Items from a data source
────────────────

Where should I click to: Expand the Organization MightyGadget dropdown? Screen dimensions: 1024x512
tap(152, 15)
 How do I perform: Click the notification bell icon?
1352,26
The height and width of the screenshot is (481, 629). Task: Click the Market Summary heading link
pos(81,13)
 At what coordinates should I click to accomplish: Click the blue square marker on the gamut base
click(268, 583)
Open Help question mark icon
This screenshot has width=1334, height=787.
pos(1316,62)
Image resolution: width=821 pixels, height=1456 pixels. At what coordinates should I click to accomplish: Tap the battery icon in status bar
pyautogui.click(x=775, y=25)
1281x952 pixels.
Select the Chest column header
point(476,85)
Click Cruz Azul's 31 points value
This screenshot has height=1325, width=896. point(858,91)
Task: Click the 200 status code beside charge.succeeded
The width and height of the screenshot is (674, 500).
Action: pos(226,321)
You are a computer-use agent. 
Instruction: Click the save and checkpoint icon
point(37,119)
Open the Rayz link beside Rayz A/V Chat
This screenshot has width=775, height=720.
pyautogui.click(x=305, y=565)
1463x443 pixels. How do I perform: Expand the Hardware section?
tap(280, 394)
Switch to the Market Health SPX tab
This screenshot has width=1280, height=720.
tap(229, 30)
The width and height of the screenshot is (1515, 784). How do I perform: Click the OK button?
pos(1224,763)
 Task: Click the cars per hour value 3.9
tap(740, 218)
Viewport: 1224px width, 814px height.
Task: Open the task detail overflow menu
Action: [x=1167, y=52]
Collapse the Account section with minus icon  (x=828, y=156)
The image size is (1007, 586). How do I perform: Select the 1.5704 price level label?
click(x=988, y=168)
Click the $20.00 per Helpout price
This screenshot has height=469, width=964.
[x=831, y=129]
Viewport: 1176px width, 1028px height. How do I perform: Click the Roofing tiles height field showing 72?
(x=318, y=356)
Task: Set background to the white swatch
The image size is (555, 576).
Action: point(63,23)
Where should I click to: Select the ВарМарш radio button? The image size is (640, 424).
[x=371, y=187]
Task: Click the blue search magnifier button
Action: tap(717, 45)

────────────────

About this task:
Exactly as they stand in the records above, print the lines from the one containing "The image size is (1007, 586)." through the final line, inclusive.

Reply:
The image size is (1007, 586). How do I perform: Select the 1.5704 price level label?
click(x=988, y=168)
Click the $20.00 per Helpout price
This screenshot has height=469, width=964.
[x=831, y=129]
Viewport: 1176px width, 1028px height. How do I perform: Click the Roofing tiles height field showing 72?
(x=318, y=356)
Task: Set background to the white swatch
The image size is (555, 576).
Action: point(63,23)
Where should I click to: Select the ВарМарш radio button? The image size is (640, 424).
[x=371, y=187]
Task: Click the blue search magnifier button
Action: tap(717, 45)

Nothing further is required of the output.